[Task objective] Reproduce exactly the lines of the material beneath, from the line that contains "跳到主文 (17, 91)" to the line that contains "如何幫助傷貓 (52, 239)", both included, and no other lines.

[Input data]
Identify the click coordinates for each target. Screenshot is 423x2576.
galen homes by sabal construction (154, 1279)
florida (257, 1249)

==

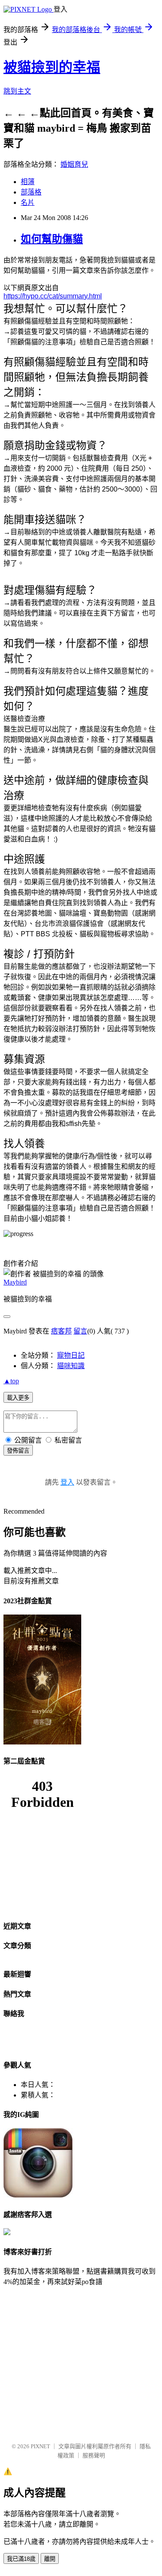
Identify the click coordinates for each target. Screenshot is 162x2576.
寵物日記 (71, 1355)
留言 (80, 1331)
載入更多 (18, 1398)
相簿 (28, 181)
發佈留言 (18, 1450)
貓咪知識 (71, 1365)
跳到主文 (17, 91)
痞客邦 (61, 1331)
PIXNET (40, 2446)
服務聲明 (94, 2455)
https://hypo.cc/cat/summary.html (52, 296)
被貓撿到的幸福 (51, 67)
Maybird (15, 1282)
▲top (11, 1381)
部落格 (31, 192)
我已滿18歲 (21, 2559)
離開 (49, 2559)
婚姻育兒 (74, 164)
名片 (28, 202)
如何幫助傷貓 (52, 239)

[Solved problem]
跳到主文 (17, 91)
痞客邦 (61, 1331)
PIXNET (40, 2446)
服務聲明 (94, 2455)
https://hypo.cc/cat/summary.html (52, 296)
被貓撿到的幸福 (51, 67)
Maybird (15, 1282)
▲top (11, 1381)
部落格 (31, 192)
我已滿18歲 (21, 2559)
離開 (49, 2559)
婚姻育兒 (74, 164)
名片 (28, 202)
如何幫助傷貓 (52, 239)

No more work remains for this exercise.